##### DATA SUPPLIED #####

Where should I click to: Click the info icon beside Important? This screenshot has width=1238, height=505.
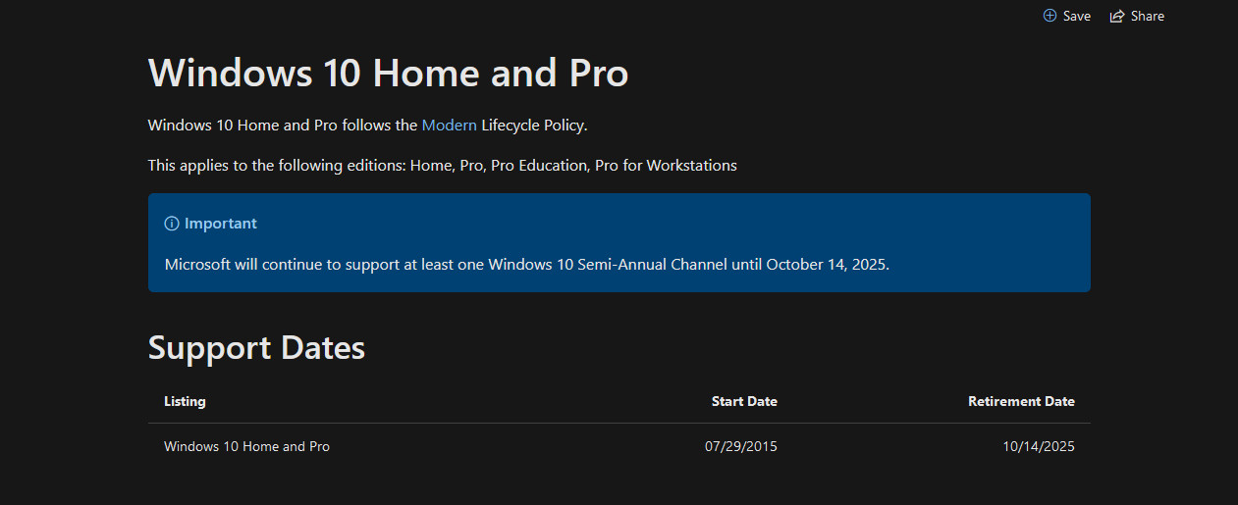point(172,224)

#####
##### DATA SUPPLIED #####

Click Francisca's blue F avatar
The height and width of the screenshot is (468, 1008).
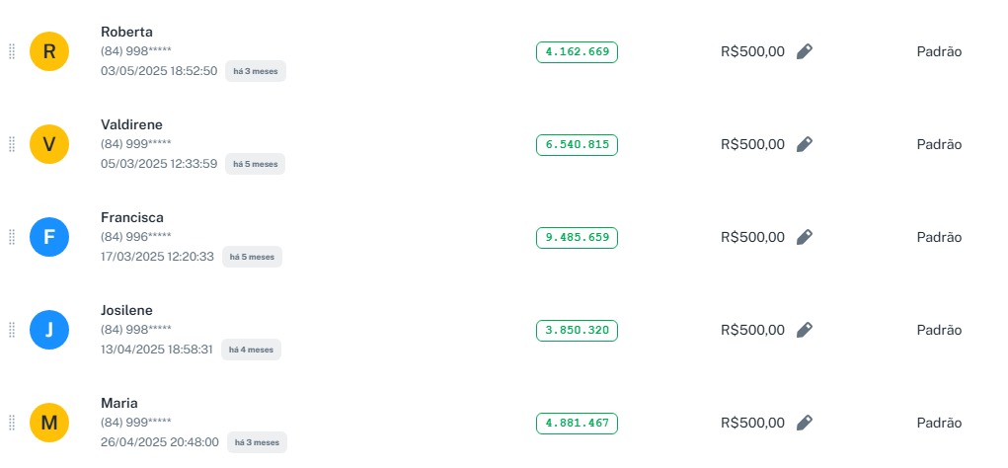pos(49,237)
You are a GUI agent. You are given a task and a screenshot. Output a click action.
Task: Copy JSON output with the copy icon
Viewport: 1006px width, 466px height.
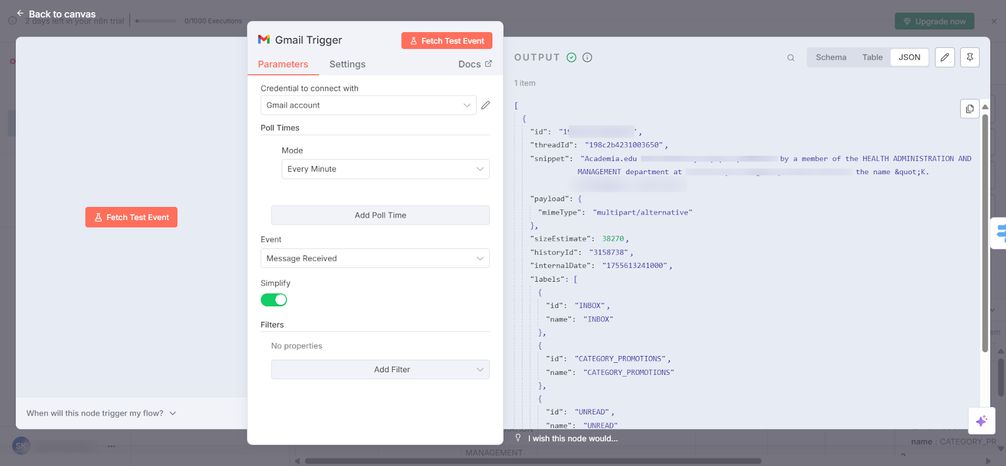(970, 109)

#####

> AIM OF THE EXERCISE: In the listing, take the part that opens with the line containing "Where should I" and closes with the line containing "point(172,224)". Change "info icon" to "help icon" there, and give back only those lines, with everything else unchanged and the pictures left out.

> SOLUTION:
Where should I click to: Click the help icon beside Important? This screenshot has width=1238, height=505.
point(172,224)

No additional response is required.